About NiMARE
NiMARE is a Python package for performing meta-analyses, and derivative analyses using meta-analytic data, of the neuroimaging literature. While meta-analytic packages exist which implement one or two algorithms each, NiMARE provides a standard syntax for performing a wide range of analyses and for interacting with databases of coordinates and images from fMRI studies (e.g., brainspell, Neurosynth, and NeuroVault).
NiMARE joins a growing Python ecosystem for neuroimaging research, which includes such tools as Nipype, Nibabel, and Nilearn. As with these other tools, NiMARE is open source, collaboratively developed, and built with ease of use in mind.
This page outlines NiMARE’s purpose and its role in a proposed meta-analytic ecosystem.
NiMARE’s Scope and Roadmap
NiMARE’s primary goal is to consolidate coordinate- and image-based meta-analysis methods with a simple, shared and comprehensive interface. This should reduce brand loyalty to any given algorithm, as it should be easy to employ the most appropriate algorithm for a given project. NiMARE also provides an environment where comparisons between methods are easier to perform.
A secondary goal of NiMARE is to implement some of the more cutting-edge methods for analyses built on meta-analytic neuroimaging data. There are many tools or algorithms that use meta-analytic data, including automated annotation, meta-analytic functional characterization analysis, and meta-analytic parcellation. Many of these methods are either tied to a specific meta-analysis package or never make it from publication to useable (i.e., documented and tested) code.

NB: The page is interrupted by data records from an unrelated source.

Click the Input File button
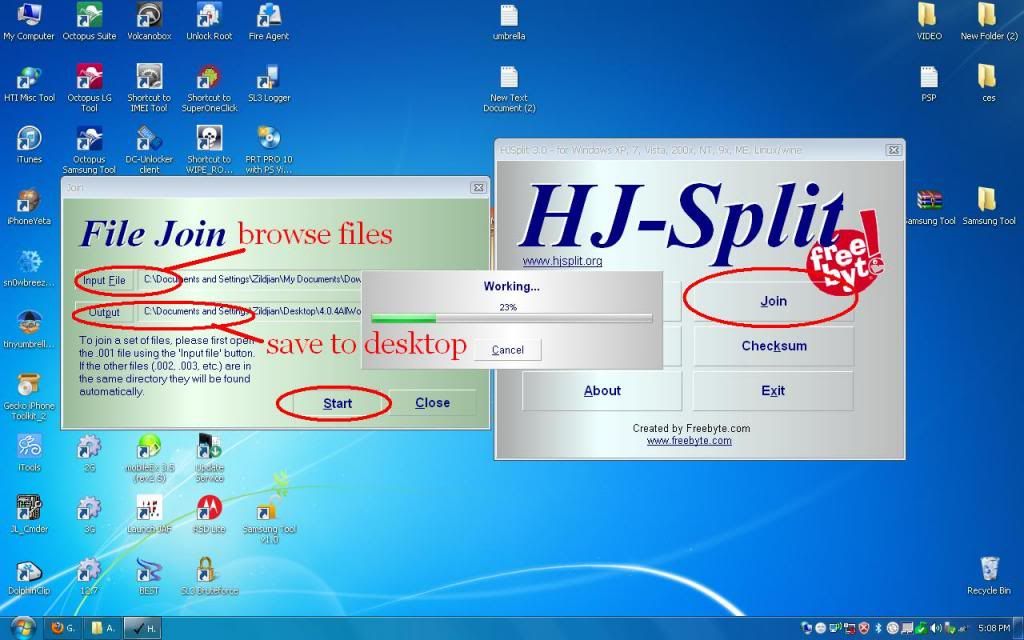The width and height of the screenshot is (1024, 640). coord(104,281)
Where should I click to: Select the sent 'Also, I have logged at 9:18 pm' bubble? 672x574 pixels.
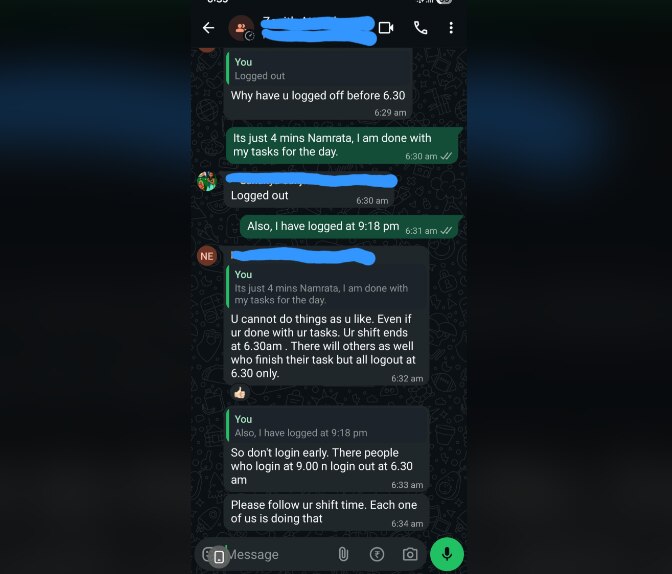[x=349, y=227]
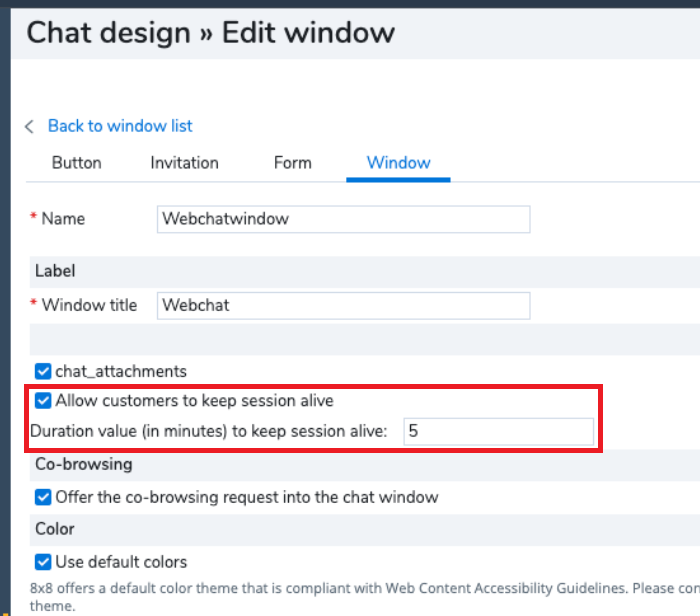The image size is (700, 616).
Task: Click the Duration value label text
Action: (x=208, y=432)
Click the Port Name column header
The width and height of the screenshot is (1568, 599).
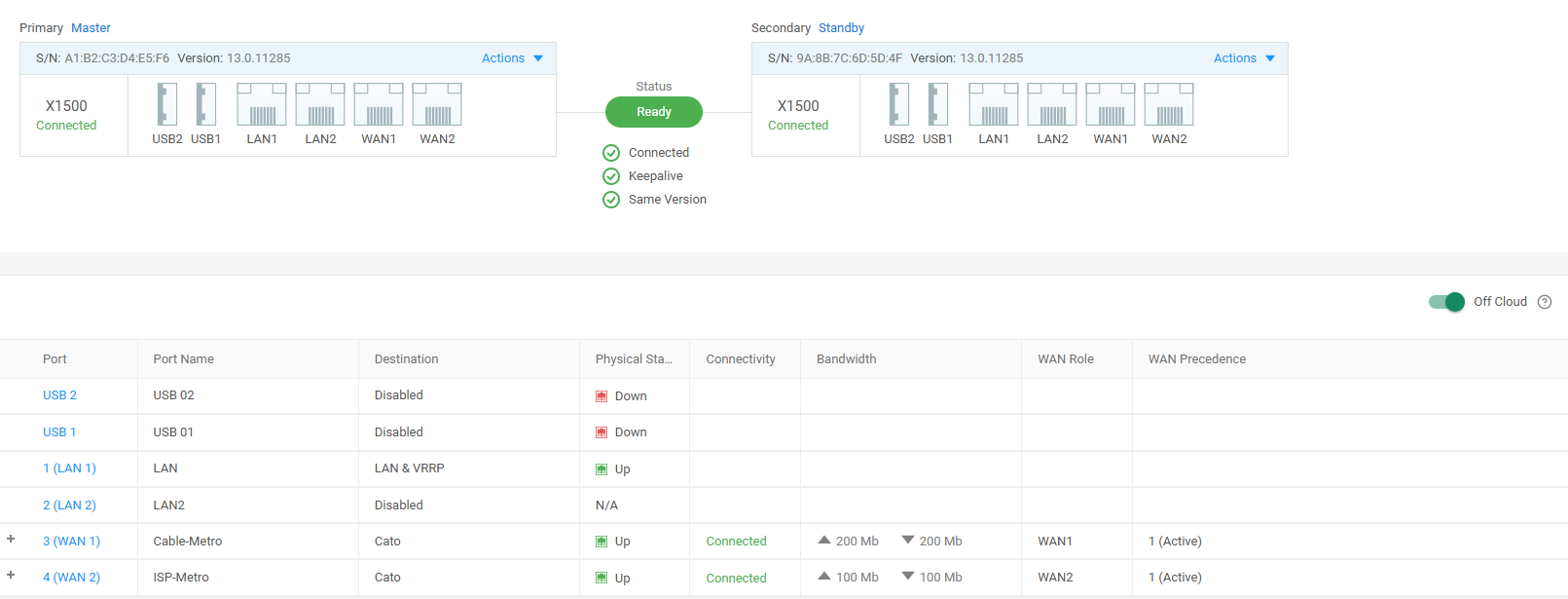pyautogui.click(x=184, y=359)
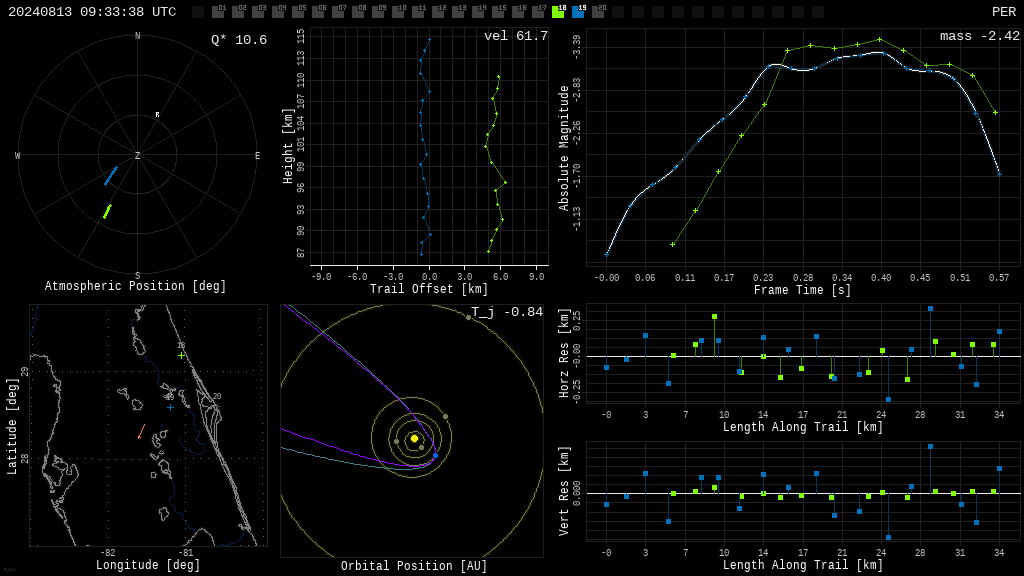This screenshot has width=1024, height=576.
Task: Click the Q* 10.6 quality label
Action: [239, 40]
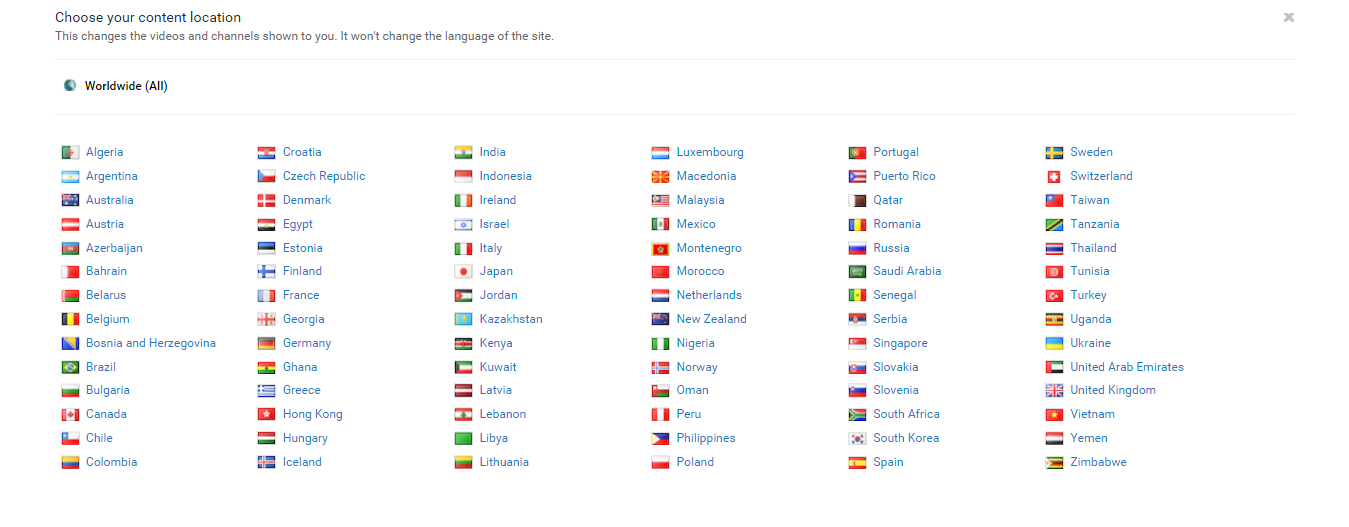Screen dimensions: 1349x527
Task: Select the Netherlands link
Action: pyautogui.click(x=709, y=295)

NiMARE’s Role in a Proposed Meta-Analytic Ecosystem
Important
For more up-to-date information and for information about other elements in the ecosystem, please see neurostuff.github.io.
NiMARE aims to fill a gap in a burgeoning meta-analytic ecosystem. The goal of NiMARE is to collect a wide range of meta-analytic tools in one Python library. Currently, those methods are spread out across a range of programming languages and user interfaces, or are never even translated from the original papers into useable tools. NiMARE operates on NIMADS-format datasets, which users will be able to compile by searching the NeuroStore database with the pyNIMADS library. A number of other services in the ecosystem will then use NiMARE functions to perform meta-analyses, including Neurosynth 2.0 and NeuroVault.
Other Meta-Analytic Tools
Outside of the shared ecosystem detailed above, there are a number of tools.
Coordinate-based meta-analysis tools
BrainMap: The BrainMap suite includes applications for the ALE CBMA algorithm (via the GingerALE app) and interacting with the BrainMap database (via the Sleuth and Scribe apps).
The MKDA Toolbox: This toolbox implements the MKDA algorithm, as well as a range derivative analyses.
The SDM Toolbox: This toolbox contains the hybrid coordinate/image-based seed-based d-mapping algorithm.
NeuRoi Toolbox: This toolbox contains an implementation of the Analysis of Brain Coordinates (ABC) CBMA algorithm.
Image-based meta-analysis tools
IBMA SPM extension: This SPM extension implements a number of image-based meta-analysis algorithms.
Meta-analysis tools for other neuroimaging modalities
ERPscanr: A resource for semi-automated, large-scale meta-analyses of ERP data.